EXERCISE PROMPT:
Reproduce the material below word for word, leaving out the pictures.

RECORDS FOR PROCESSING:
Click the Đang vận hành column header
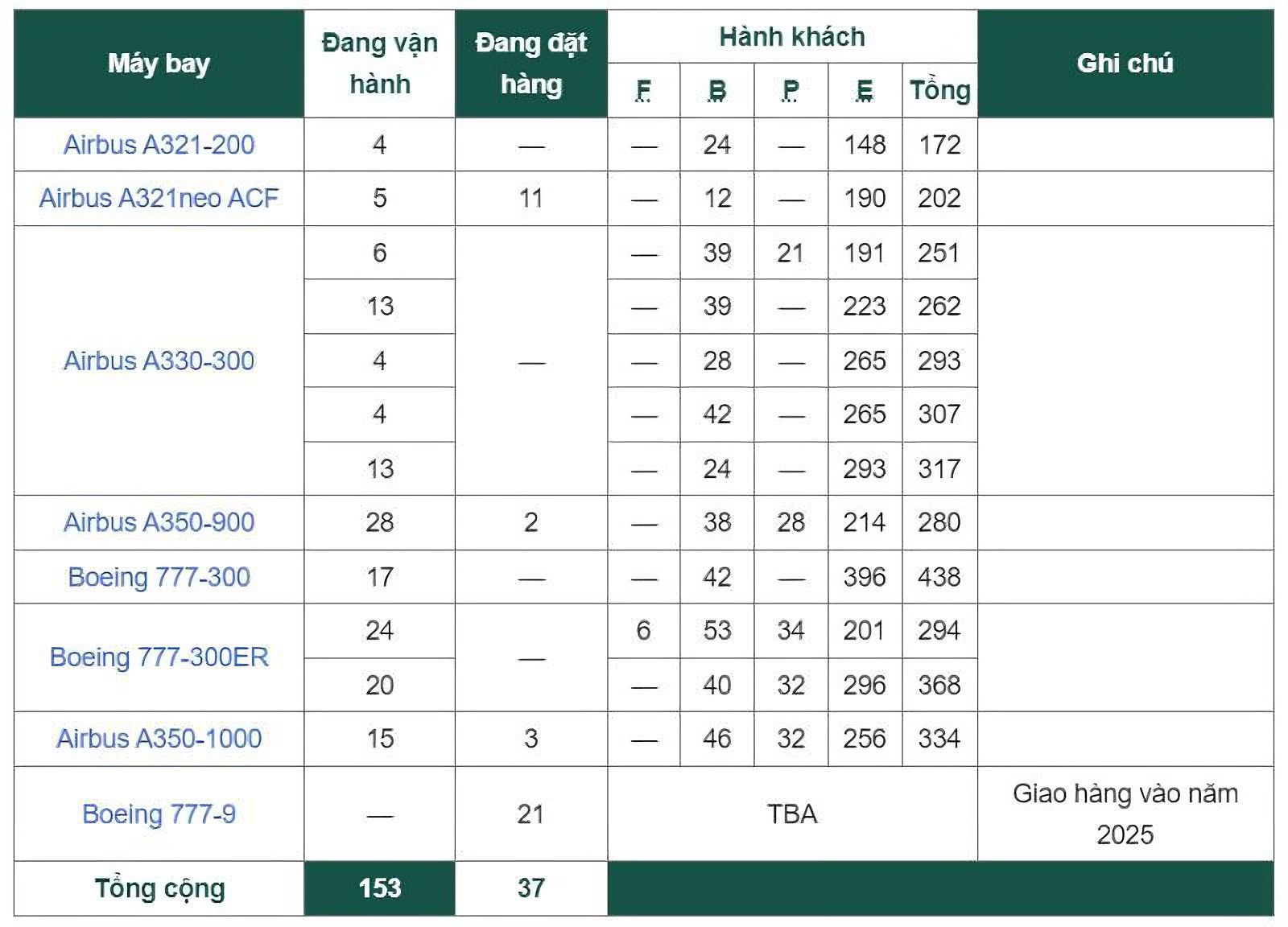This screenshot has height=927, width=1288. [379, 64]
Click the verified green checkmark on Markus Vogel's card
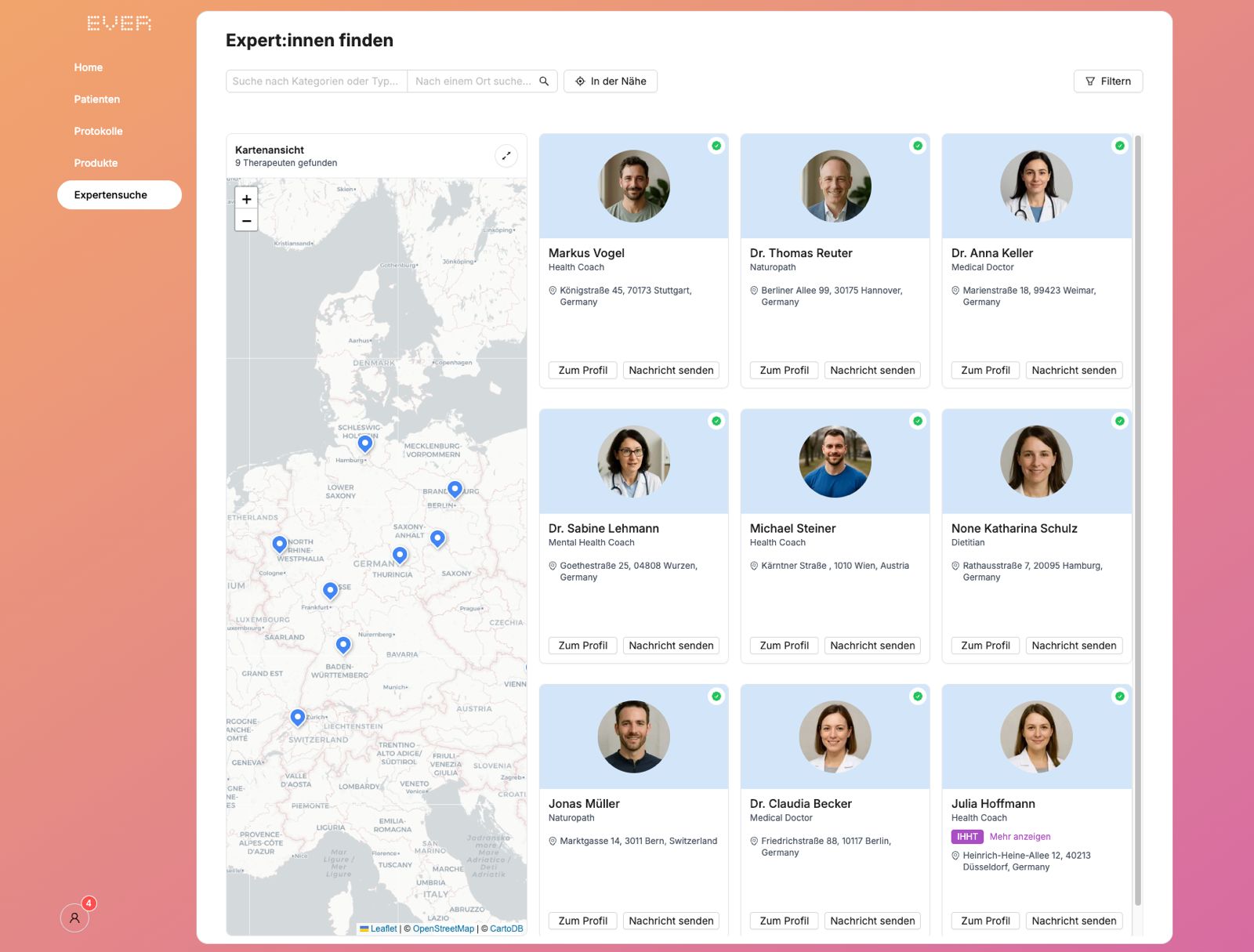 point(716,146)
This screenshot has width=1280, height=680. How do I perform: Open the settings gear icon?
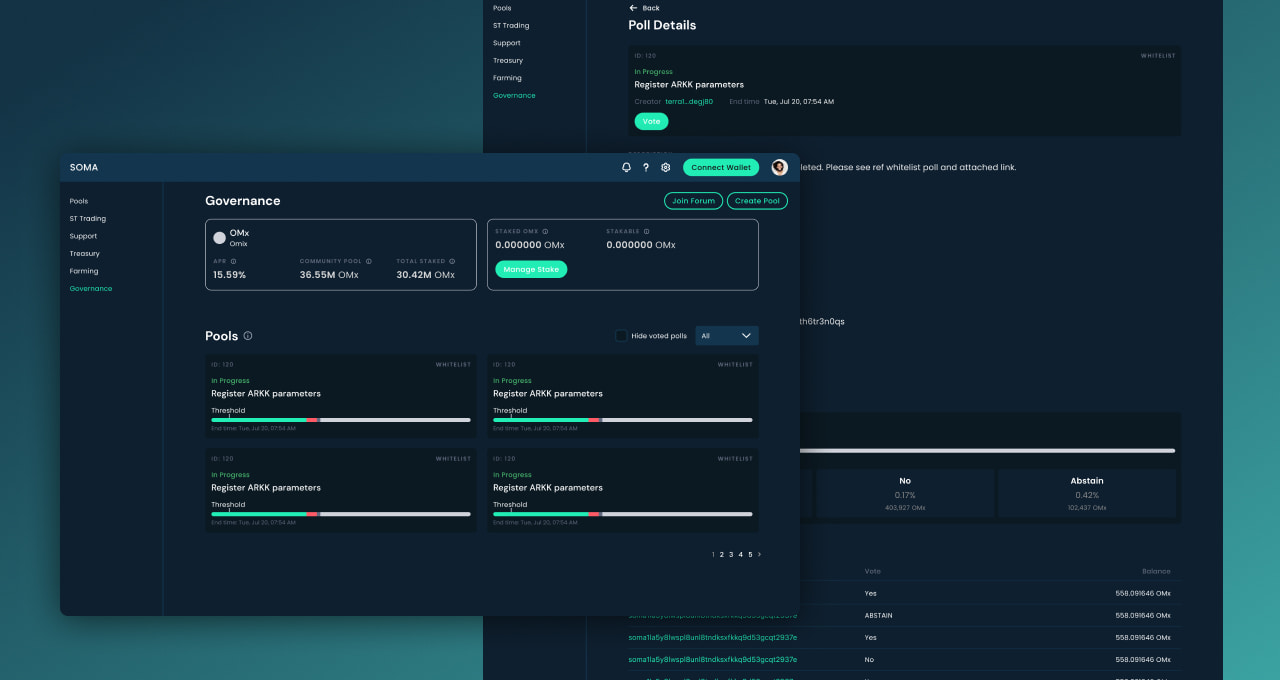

RESPONSE:
Click the Đang vận hành column header
This screenshot has height=927, width=1288. [379, 64]
Click the verified green checkmark on Markus Vogel's card
 point(716,146)
This screenshot has width=1280, height=680. How do I perform: Open the settings gear icon?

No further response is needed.